Rows from a dataset:

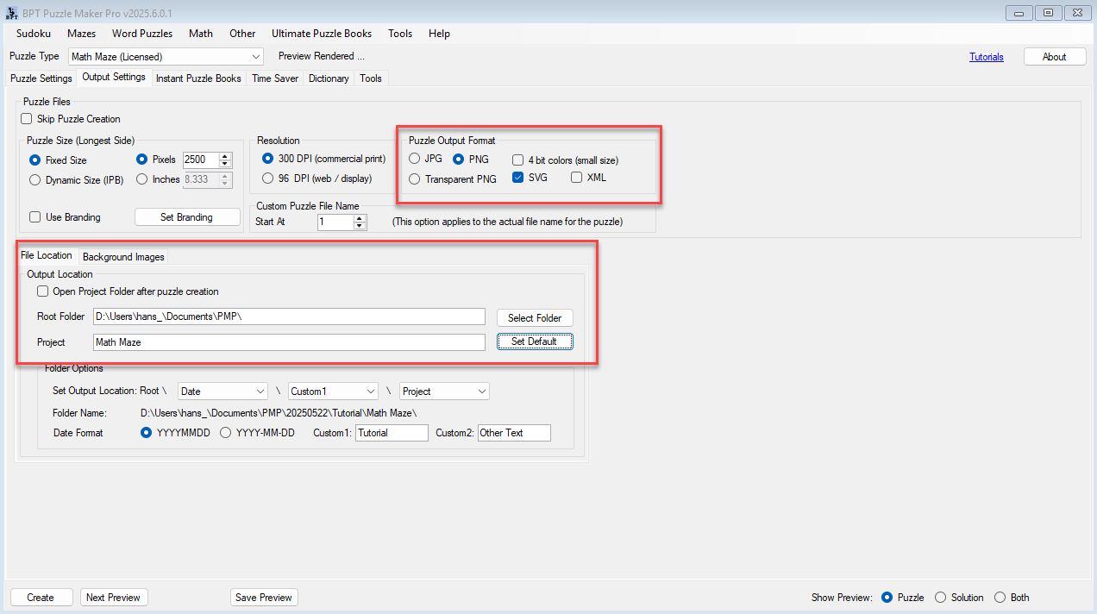The image size is (1097, 614).
Task: Select JPG output format
Action: [x=415, y=160]
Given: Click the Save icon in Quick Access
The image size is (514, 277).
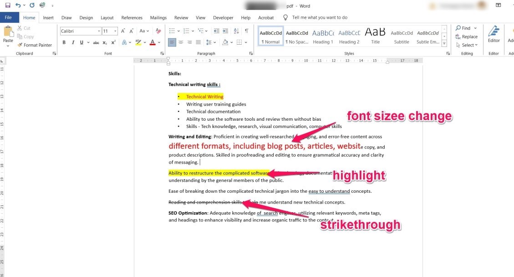Looking at the screenshot, I should [x=7, y=5].
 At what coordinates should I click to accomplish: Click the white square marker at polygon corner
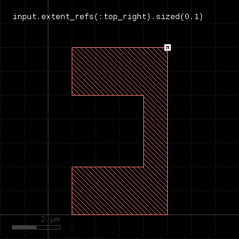tap(167, 47)
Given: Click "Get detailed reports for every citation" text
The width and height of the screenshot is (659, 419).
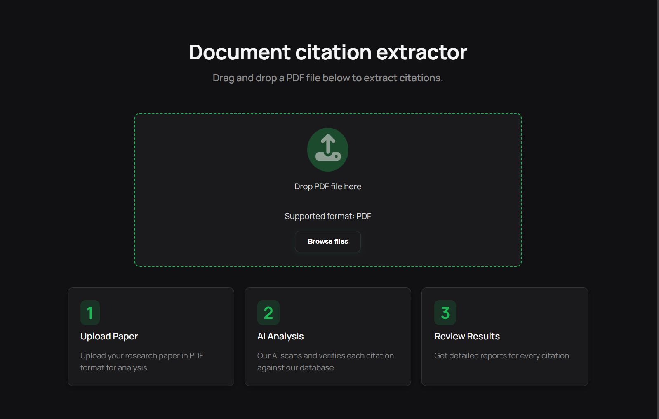Looking at the screenshot, I should click(501, 355).
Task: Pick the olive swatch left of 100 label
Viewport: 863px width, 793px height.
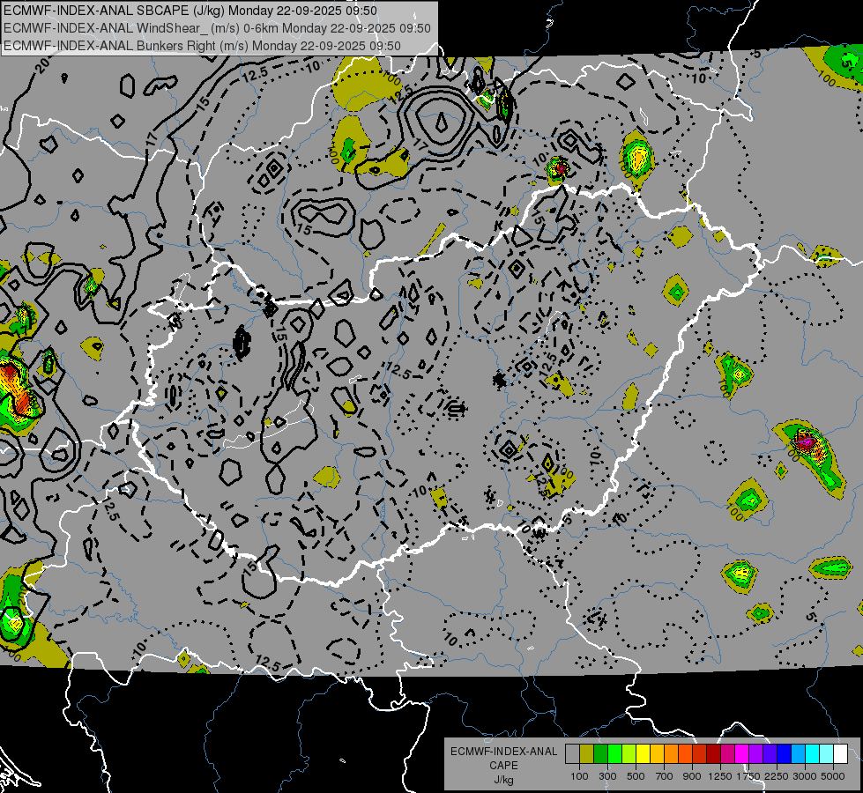Action: 586,754
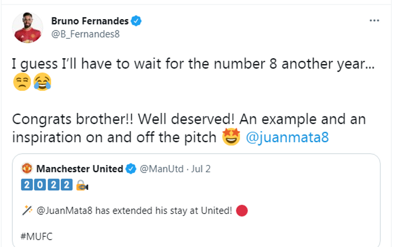This screenshot has height=247, width=396.
Task: Click the Manchester United crest avatar
Action: (x=27, y=168)
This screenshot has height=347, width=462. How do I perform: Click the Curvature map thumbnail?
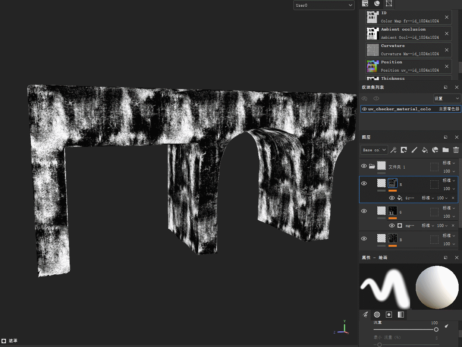coord(373,50)
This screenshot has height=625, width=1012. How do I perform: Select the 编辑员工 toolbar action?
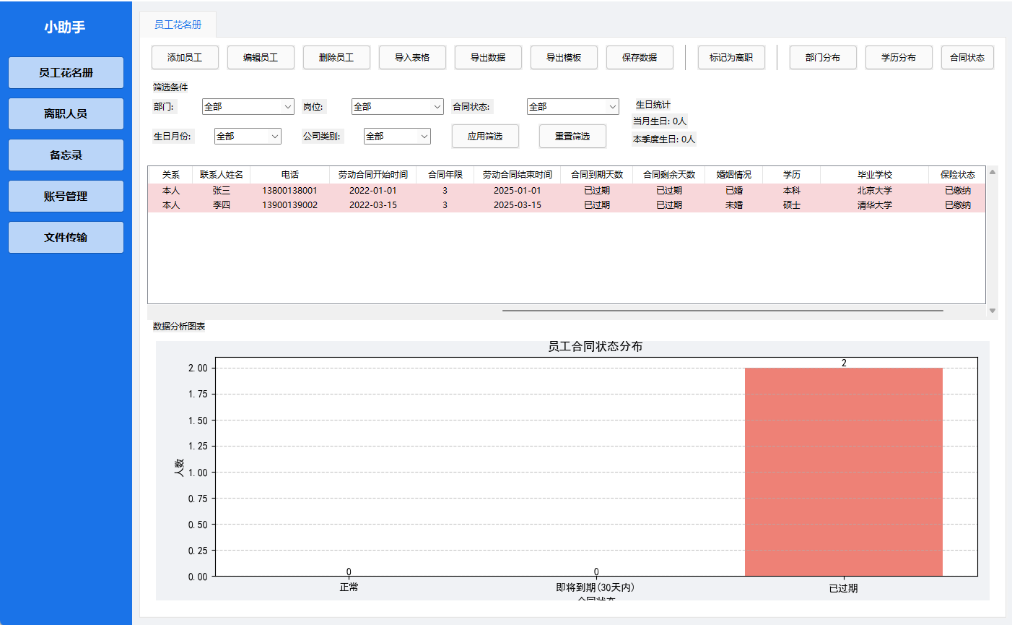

** WORK TO BE COMPLETED **
Edit the lines above so that every "Given" becomes "Instruction" and nothing else changes, then give them again without the pictures.

** TASK RESULT **
The image size is (1097, 614).
Task: Select JPG output format
Action: [x=415, y=160]
Instruction: Click the Save icon in Quick Access
The image size is (514, 277).
Looking at the screenshot, I should [x=7, y=5].
 At what coordinates should I click to accomplish: Click the white square marker at polygon corner
tap(167, 47)
Instruction: Click "Get detailed reports for every citation" text
The width and height of the screenshot is (659, 419).
Looking at the screenshot, I should click(501, 355).
Task: Pick the olive swatch left of 100 label
Viewport: 863px width, 793px height.
Action: 586,754
This screenshot has height=247, width=396.
Task: Click the Manchester United crest avatar
Action: (x=27, y=168)
This screenshot has height=347, width=462. How do I perform: Click the Curvature map thumbnail?
coord(373,50)
This screenshot has height=625, width=1012. How do I perform: Select the 编辑员工 toolbar action?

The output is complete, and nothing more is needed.